St Francis Rediscovered

Author: Silvia Guidi

St Francis Rediscovered

Silvia Guidi

A conversation with Jacques Dalarun on his discovery which reveals new details on the life of the Poverello of Assisi

New aspects are now emerging on St Francis’ life. More than mere fragments or indirect quotes from contemporary works, these details are from the second oldest volume on the life of the Saint from Assisi, which was unknown until today. Located in a private library collection, it was found in a seemingly insignificant manuscript, absent from library catalogues. The tiny codex (12 x 8 cm) is at the centre of a historiographical issue — both vast and complex — which, since the first half of the 13th century, has continued unsolved. The search for biographical evidence inconsistent with the Poverello’s official biography (the Legenda, by Bonaventure, approved in 1263) has been both a cross and a blessing for generations of Medieval. Overlooked for many years, the book landed in our hands unscathed, perhaps for its seeming plainness: it is a small Franciscan codex both “humble and poor, without decorations or miniatures”, explained Jacques Dalarun, who made the discovery. From Paris, the Medieval scholar told our newspaper about his gripping search which turned into a surprising paleographic detective story.

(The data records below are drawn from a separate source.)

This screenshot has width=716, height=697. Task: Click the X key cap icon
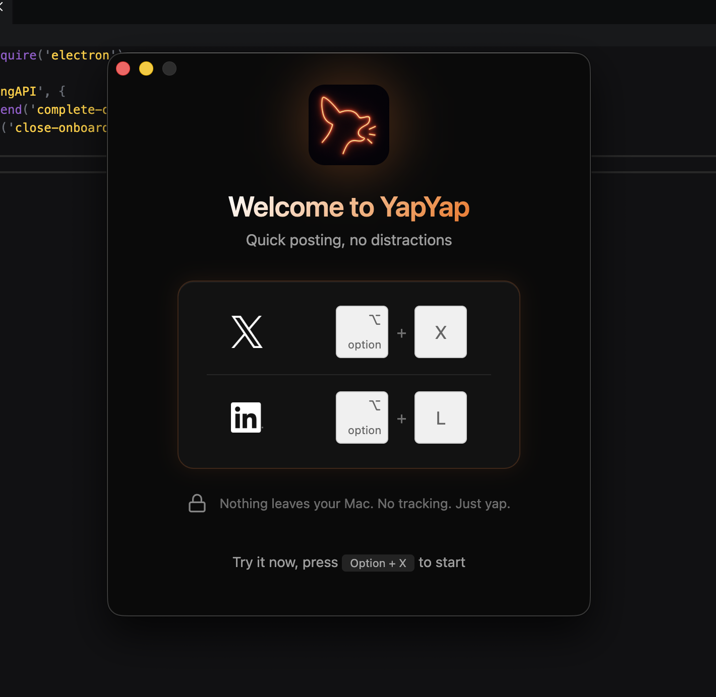(x=440, y=332)
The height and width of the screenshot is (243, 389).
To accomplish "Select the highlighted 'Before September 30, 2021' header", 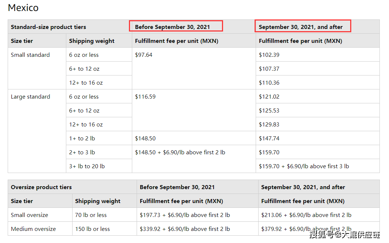I will [176, 26].
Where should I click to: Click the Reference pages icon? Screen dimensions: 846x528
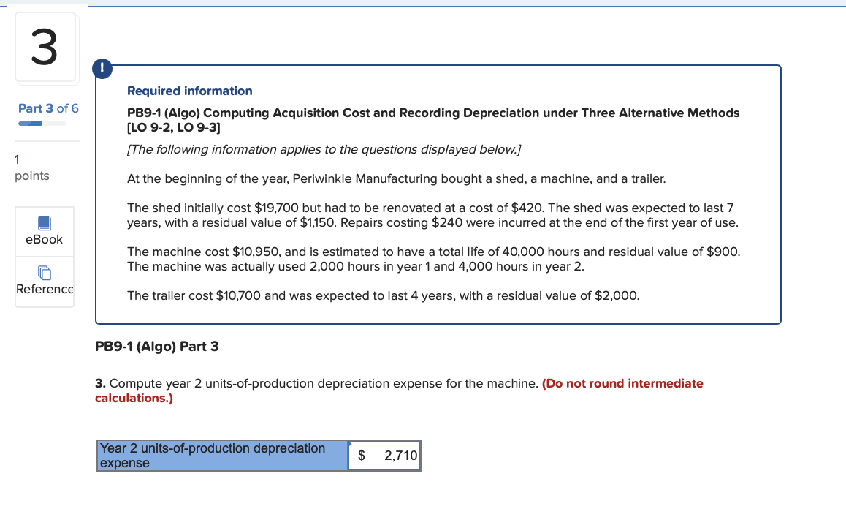[x=44, y=271]
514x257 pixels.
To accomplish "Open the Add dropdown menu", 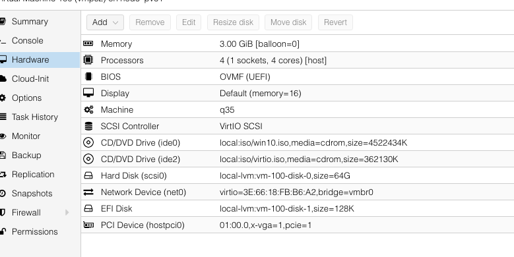I will (105, 22).
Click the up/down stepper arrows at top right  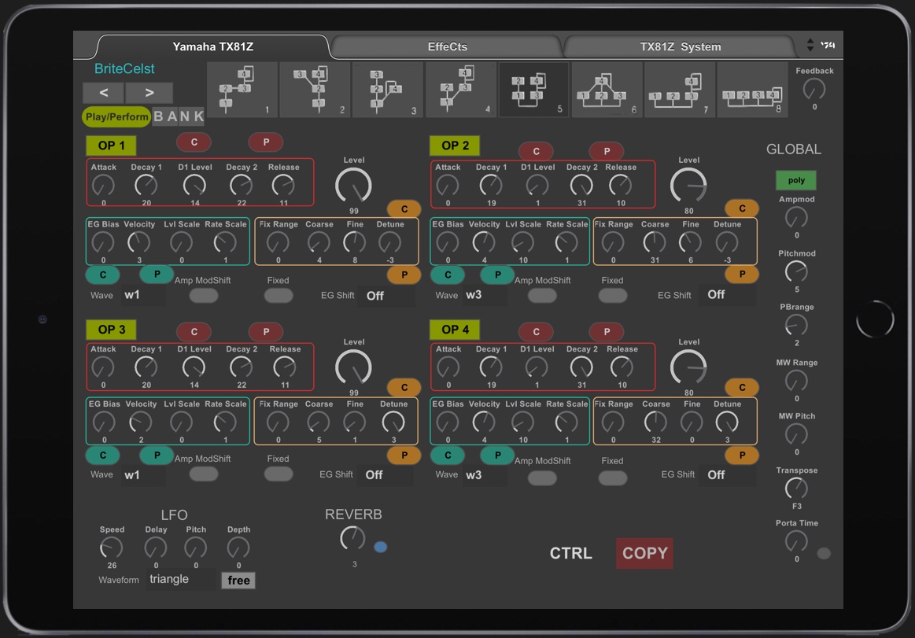810,46
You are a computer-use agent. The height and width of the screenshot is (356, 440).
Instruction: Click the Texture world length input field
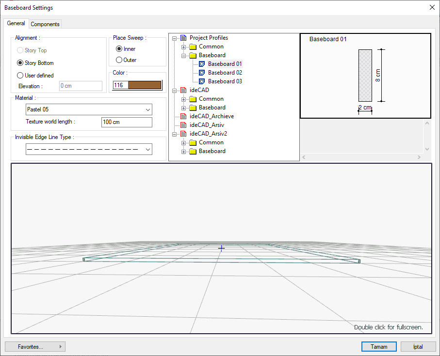tap(127, 122)
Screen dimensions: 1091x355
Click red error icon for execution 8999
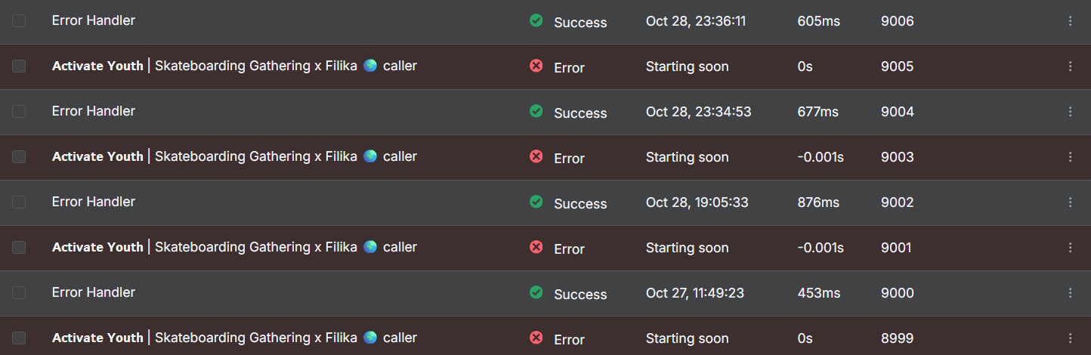(x=536, y=338)
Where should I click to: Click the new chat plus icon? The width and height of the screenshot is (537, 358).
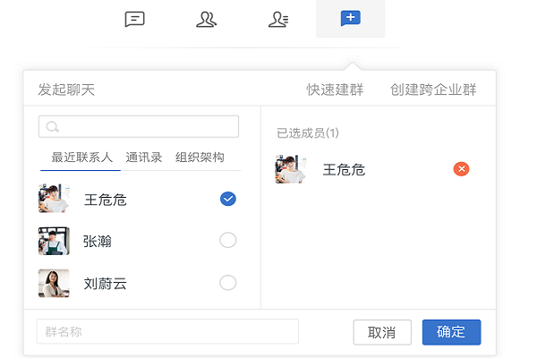(x=350, y=18)
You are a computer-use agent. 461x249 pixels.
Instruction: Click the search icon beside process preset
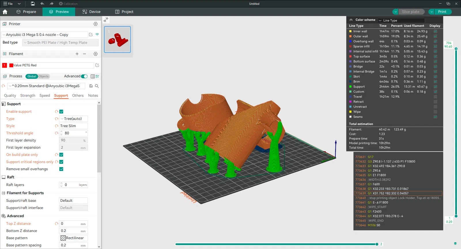(x=97, y=86)
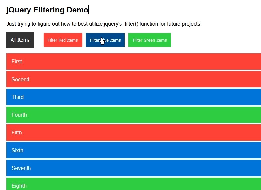Click the All Items button
Screen dimensions: 261x190
20,40
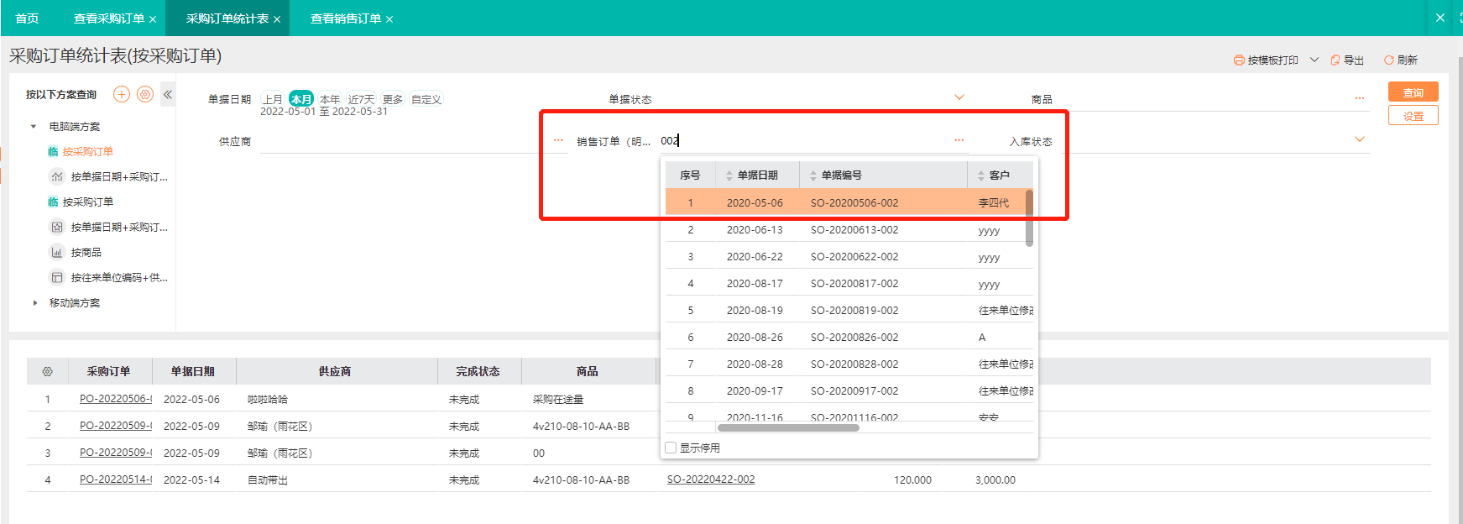
Task: Open purchase order link in row 1
Action: click(x=115, y=399)
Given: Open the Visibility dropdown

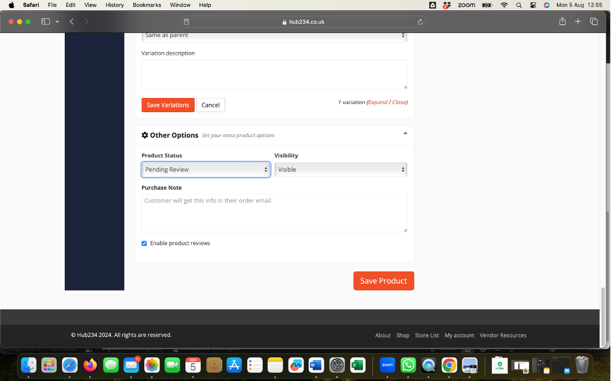Looking at the screenshot, I should coord(341,170).
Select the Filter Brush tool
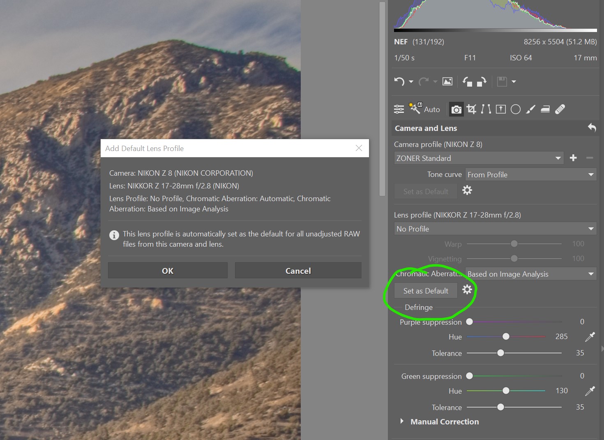The width and height of the screenshot is (604, 440). (530, 109)
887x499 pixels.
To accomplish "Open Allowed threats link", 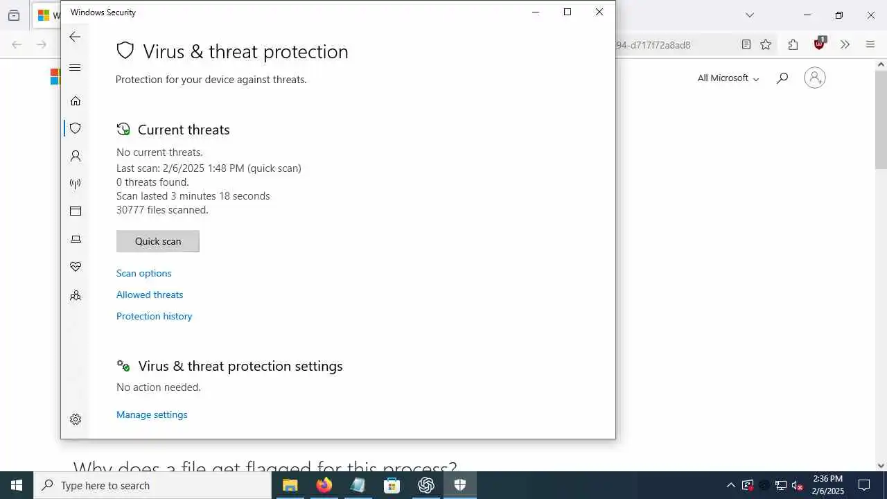I will (150, 295).
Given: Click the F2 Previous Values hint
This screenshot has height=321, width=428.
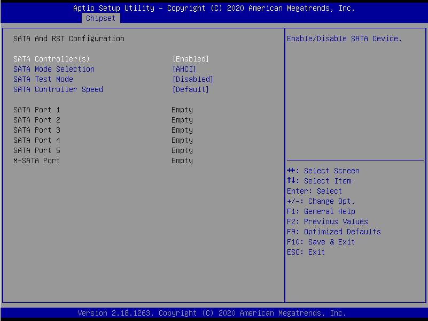Looking at the screenshot, I should 327,221.
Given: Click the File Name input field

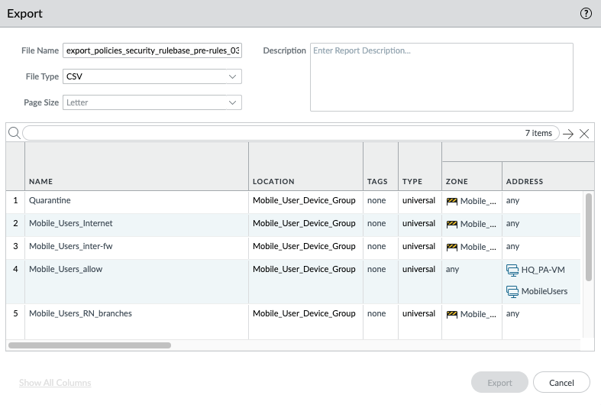Looking at the screenshot, I should tap(153, 50).
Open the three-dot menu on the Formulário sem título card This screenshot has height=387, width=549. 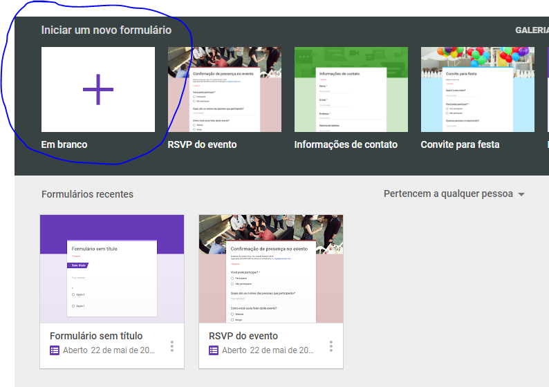[x=172, y=346]
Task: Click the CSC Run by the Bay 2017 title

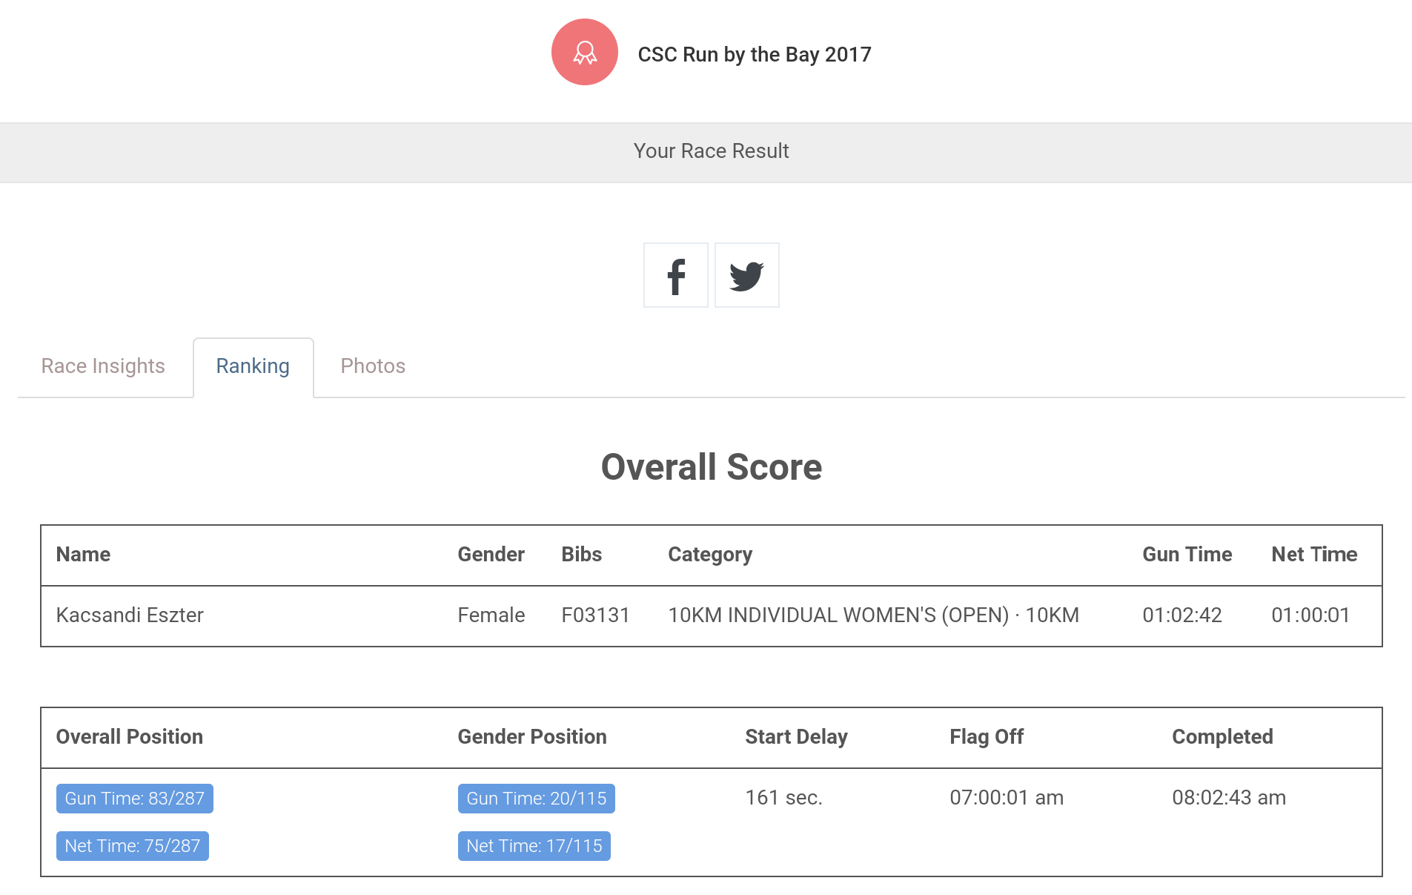Action: (754, 55)
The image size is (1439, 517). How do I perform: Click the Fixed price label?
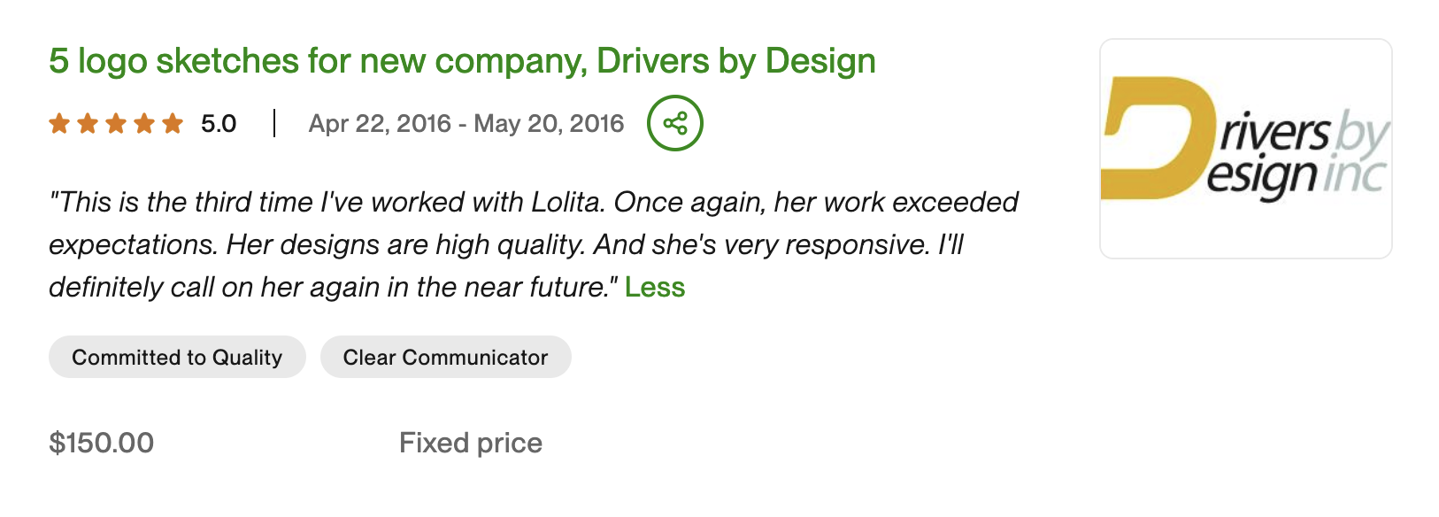pyautogui.click(x=471, y=443)
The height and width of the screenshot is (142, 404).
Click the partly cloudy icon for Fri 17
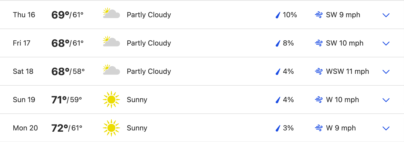pos(111,42)
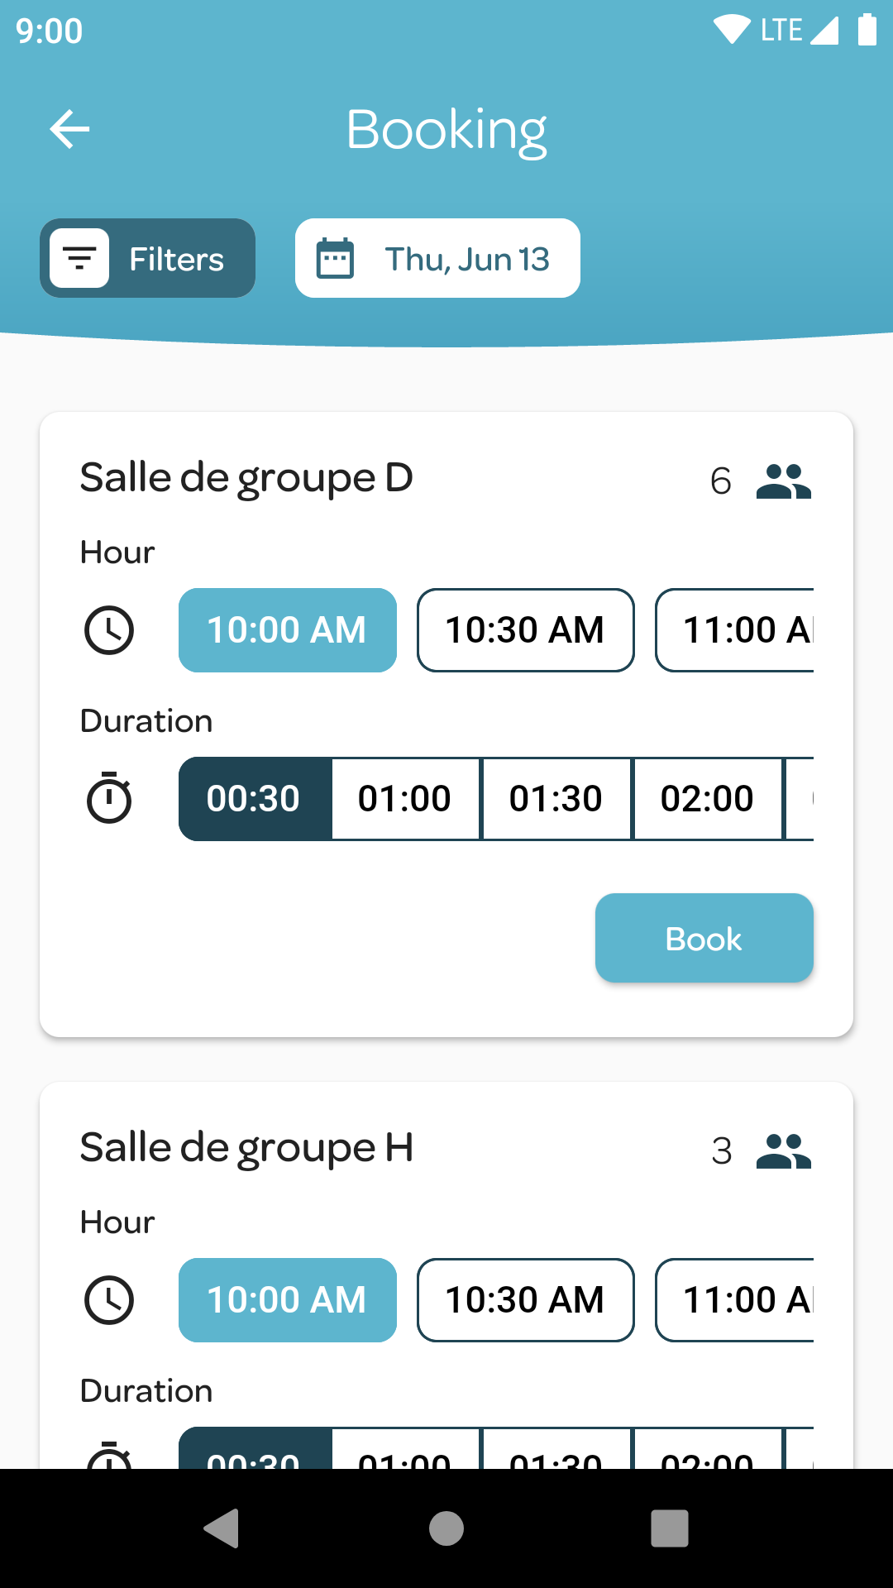Select 10:30 AM for Salle de groupe H
Screen dimensions: 893x1588
[x=525, y=1300]
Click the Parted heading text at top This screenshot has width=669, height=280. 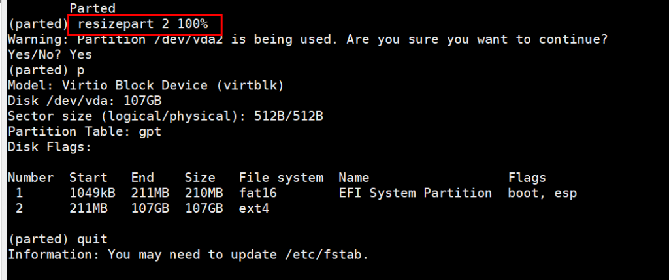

How did you find the manuscript?

Thanks to an email from my colleague Sean Field, who teaches at the University of Vermont and who — I’d like to point out — is happily married. He isn’t a Franciscan friar, as I read in the press over the last few days! Knowing that I have long been studying biographical information on Francis, Sean told me that a manuscript was coming up for auction that might be of interest to me. Thanks also to the careful and insightful work of Laura Light, the scholar who prepared the description of the manuscript for the American auction house which placed it on the market last year. I had been looking for this text for seven years. In the course of my research I had found fragments and traces of it in various places and all signs led to the existence of a kind of an intermediary text by Tommaso da Celano, after the first draft of the Legenda and before Vita which, we know, was composed under the Generalate of Brother Elias. Finding this text was a very, very valuable confirmation, and it clearly brings great joy. Let’s say that this discovery was like rain on parched land.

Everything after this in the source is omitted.